** What you will do **
**A.** In the announcement of the talk on software development and culture, where will the talk take place?
**B.** Summarize the announcement of the talk on software development and culture in two sentences.
**C.** Carry on the announcement of the talk on software development and culture from its final sentence.

** Passage for review **
Segment Open
Note: There is no cost for attending this event and prior registration is not required. Light snacks and refreshments will be served. An informal social gathering will follow at a nearby pub.

CapCHI (www.capchi.org) is a social and professional society of people who work as user interface designers, researchers, educators, software developers, web designers, graphic designers and human factors engineers in and around Canada’s National Capital Region. Founded in 1991, CapCHI’s goal is to bring together local professionals interested in how humans and computers interact, in a relaxed and informal atmosphere.

2010-09-21 Software Development and Culture: Learning to Play Together

Software Development and Culture: Learning to Play Together
Presented by Robert Biddle, Carleton University

Date: Tuesday September 21, 2010
Time: 6:00pm
Place: TheCodeFactory, 246 Queen St., Ottawa

Abstract:

Software development means collaboration, and increasingly this collaboration must cross boundaries of organizational and national culture. Projects in multi-cultural settings involve countless challenges, including not only collaboration, but also everything from existing project planning and management, and even simple communication. Moreover, software development methods might need to be transformed to work at all. The aim of this talk is introduce models of culture, and to explore the impact of cultural differences on software development processes and methods, especially novel approaches such as agile development. The talk will be organized around a collaborative game to illustrate culture in the software development workplace. The game,‘Cultural Monopoly’ is a novel board game designed for small groups to explore the effects of cultural difference on a development project.

Objectives:

This talk is designed to meet the needs and challenges of software developers working in culturally diverse settings, as well as anyone implementing software methodologies in different cultures. The emphasis of the talk is in understanding the role and impact of cultural differences on software processes and methods. The talk should facilitate the development of participants’ skills to improve effective cross-cultural communication and collaboration in software projects. This talk will provide a broad cultural literacy that enhances software projects conducted in multi- cultural settings and facilitate the adoption of new software development practices in different cultures. We will contribute to the understanding of the function of cultures and diversity in a software development environment.
Segment Closed
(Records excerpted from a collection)
Segment Open
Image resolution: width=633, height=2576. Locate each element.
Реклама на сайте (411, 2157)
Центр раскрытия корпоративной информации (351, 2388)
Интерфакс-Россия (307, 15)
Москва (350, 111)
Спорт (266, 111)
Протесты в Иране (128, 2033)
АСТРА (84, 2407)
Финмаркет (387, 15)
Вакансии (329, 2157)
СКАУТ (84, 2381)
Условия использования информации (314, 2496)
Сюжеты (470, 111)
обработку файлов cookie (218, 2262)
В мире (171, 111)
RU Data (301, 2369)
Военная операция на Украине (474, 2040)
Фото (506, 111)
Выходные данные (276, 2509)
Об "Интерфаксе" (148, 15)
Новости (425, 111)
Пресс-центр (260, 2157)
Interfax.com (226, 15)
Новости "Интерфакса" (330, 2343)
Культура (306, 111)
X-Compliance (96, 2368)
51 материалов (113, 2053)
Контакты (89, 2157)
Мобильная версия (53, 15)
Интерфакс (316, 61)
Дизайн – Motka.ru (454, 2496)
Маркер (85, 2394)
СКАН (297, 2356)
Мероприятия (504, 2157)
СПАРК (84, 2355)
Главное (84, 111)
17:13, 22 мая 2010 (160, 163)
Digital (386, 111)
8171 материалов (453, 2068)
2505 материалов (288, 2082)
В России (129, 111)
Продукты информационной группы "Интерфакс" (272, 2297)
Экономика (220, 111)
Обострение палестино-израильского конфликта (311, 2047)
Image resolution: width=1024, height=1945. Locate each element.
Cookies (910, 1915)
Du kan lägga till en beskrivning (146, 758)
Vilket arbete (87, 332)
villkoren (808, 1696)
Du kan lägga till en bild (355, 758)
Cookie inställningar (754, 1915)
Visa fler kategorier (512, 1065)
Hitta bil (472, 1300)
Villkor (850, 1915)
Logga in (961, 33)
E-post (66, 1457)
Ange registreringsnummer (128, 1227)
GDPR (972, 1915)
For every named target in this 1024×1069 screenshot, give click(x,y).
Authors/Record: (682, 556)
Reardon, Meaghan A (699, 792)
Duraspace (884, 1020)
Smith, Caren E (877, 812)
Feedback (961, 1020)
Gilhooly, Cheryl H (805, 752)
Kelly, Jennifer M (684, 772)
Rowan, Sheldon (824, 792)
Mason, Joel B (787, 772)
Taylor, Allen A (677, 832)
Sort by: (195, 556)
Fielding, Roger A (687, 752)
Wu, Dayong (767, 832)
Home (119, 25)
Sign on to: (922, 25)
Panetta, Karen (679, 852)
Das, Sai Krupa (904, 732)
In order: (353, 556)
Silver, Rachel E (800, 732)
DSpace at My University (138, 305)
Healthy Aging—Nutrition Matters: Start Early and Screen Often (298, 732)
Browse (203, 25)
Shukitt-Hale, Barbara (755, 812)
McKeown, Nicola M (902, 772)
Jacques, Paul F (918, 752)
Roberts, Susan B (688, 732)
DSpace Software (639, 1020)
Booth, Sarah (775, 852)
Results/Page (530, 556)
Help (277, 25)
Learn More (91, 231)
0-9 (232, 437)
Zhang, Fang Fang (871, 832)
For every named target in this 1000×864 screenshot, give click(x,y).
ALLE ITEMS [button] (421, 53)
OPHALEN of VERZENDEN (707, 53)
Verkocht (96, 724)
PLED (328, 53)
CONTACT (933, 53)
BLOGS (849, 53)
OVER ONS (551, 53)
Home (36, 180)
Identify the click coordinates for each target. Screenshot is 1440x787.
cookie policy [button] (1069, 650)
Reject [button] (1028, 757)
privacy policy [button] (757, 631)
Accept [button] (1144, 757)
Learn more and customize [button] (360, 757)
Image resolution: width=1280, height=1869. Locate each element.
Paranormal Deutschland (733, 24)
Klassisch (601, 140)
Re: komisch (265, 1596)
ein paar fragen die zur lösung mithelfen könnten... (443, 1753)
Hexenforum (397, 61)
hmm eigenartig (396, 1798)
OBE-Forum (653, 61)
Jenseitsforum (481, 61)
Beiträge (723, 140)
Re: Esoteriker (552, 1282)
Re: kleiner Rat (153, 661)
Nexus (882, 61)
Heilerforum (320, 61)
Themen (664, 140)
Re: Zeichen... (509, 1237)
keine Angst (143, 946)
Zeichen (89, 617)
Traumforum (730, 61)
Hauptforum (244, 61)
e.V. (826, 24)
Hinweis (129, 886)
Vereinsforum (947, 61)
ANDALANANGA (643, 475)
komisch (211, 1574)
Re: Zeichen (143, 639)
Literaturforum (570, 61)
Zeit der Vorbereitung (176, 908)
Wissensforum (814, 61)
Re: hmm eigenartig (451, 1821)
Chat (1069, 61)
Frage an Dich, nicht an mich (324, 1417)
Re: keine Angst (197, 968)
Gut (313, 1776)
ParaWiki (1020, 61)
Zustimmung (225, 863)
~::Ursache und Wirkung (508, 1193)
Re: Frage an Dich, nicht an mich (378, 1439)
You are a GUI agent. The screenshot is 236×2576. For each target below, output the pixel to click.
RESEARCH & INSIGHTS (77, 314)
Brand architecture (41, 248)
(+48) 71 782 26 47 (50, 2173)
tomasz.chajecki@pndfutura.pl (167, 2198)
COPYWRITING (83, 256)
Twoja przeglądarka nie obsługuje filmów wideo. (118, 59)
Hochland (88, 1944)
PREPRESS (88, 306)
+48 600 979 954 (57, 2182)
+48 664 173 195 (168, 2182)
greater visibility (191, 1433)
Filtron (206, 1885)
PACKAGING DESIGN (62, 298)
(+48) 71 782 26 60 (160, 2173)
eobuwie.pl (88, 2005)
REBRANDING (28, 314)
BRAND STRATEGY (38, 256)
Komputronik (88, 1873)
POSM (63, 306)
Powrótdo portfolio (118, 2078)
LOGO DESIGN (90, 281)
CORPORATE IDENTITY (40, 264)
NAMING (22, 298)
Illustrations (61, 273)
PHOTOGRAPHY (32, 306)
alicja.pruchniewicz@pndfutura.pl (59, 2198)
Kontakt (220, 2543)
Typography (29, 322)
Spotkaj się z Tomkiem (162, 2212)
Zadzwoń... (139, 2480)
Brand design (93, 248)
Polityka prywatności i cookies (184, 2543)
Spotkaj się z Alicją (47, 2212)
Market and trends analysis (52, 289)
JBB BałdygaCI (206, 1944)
Segment Closed
** Activity answers **
**A.** TheCodeFactory, 246 Queen St., Ottawa.

**B.** Robert Biddle of Carleton University will give a free talk at TheCodeFactory in Ottawa on September 21, 2010, and the announcement also introduces CapCHI, a society founded in 1991 for local professionals interested in how humans and computers interact. The talk explores how cultural differences affect software development processes and methods, such as agile development, and is organized around a board game called 'Cultural Monopoly.'

**C.**
Format:

Highly interactive, primarily through game-play, especially a custom version of “monopoly” to simulate the software development process.

Audience:

Practitioners, Managers, Educators

Bio:

Robert BiddleRobert Biddle is Professor of Human Computer Interaction at Carleton University in Ottawa, Canada: he is on the graduate faculty of both Computer Science and Psychology. He has degrees in Applied Analysis and Computer Science from the University of Waterloo and the University of Canterbury, and has diplomas in both childhood and adult education. His two main research areas are Software Design and Human-Computer Interaction. His current active research projects are in human issues in software development, novel approaches to computer security, and in the design of interactive media such as videogames, wikis, and end-user development environments.

When and Where:

This event will take place on Tuesday, September 21, 6:00pm at TheCodeFactory, located at 246 Queen Street, between Bank and Kent, (on the second floor) above the Green Papaya Restaurant.

Note: there is no cost for attending this event and prior registration is not required. Light snacks and refreshments will be served. An informal social gathering will follow at a nearby pub.

Who:

CapCHI is a social and professional society of people who work as user interface designers, researchers, educators, software developers, web designers, graphic designers and human factors engineers in and around Canada’s National Capital Region. Founded in 1991, CapCHI’s goal is to bring together local professionals interested in how humans and computers interact, in a relaxed and informal atmosphere.